— Begin Recorded data —

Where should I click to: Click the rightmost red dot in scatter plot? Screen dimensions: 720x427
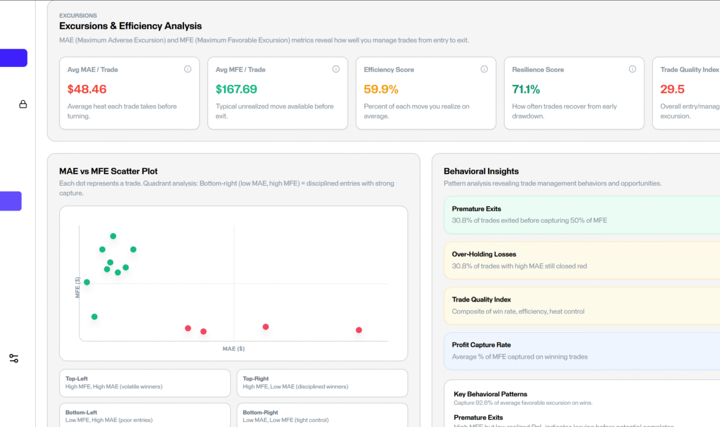click(359, 330)
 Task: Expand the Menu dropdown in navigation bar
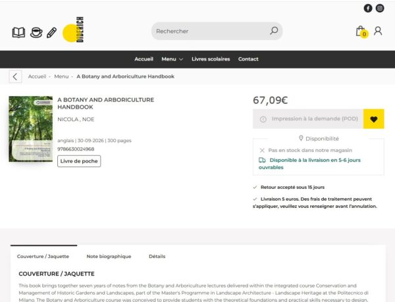172,59
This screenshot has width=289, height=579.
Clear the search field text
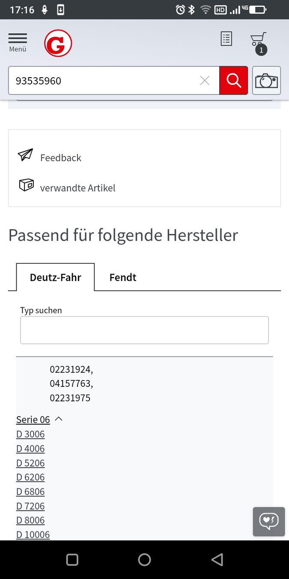point(205,81)
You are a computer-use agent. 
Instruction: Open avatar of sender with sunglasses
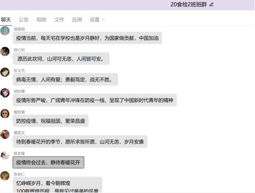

— End Recorded data —

# Instructions for the task:
Copy the lines above word for word, leaving out the pictures.

# Solution:
Where should I click to: Click the rightmost red dot in scatter plot? Screen dimensions: 720x427
click(359, 330)
 Task: Expand the Menu dropdown in navigation bar
172,59
This screenshot has width=289, height=579.
Clear the search field text
point(205,81)
You are a computer-use agent. 
Instruction: Open avatar of sender with sunglasses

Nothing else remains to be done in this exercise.